Data extracted from a collection
[Start of Attachment]
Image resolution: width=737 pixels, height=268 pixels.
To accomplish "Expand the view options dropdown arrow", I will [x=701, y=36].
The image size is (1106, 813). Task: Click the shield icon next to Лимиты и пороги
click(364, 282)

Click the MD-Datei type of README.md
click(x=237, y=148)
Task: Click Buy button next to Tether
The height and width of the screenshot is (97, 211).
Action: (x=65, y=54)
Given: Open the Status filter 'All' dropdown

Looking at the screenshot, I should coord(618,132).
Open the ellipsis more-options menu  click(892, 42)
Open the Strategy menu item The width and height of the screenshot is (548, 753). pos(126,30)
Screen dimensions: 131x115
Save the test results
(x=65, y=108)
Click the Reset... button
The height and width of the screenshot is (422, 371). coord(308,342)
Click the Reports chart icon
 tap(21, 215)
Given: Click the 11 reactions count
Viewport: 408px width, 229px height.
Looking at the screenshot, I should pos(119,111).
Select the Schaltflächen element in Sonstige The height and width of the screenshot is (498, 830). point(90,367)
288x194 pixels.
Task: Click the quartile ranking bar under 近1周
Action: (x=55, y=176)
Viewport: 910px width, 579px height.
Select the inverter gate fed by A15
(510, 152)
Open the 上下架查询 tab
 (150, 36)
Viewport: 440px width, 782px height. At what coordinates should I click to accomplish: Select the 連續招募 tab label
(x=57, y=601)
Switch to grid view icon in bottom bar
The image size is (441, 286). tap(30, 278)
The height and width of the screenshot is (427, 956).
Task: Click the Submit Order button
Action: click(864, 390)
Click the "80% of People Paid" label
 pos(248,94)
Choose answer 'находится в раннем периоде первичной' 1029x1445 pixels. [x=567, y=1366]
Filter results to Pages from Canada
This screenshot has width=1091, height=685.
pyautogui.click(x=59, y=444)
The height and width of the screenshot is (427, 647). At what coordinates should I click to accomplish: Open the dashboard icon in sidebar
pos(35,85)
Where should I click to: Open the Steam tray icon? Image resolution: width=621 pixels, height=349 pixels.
[End of Attachment]
## [DIRECTIONS FOR THIS TASK]
Check every line of the records above for the string "resolution". Copy those that hold it.

## [RESULT]
Image resolution: width=737 pixels, height=268 pixels.
Where should I click to: Open the Steam tray icon? Image resolution: width=621 pixels, height=349 pixels.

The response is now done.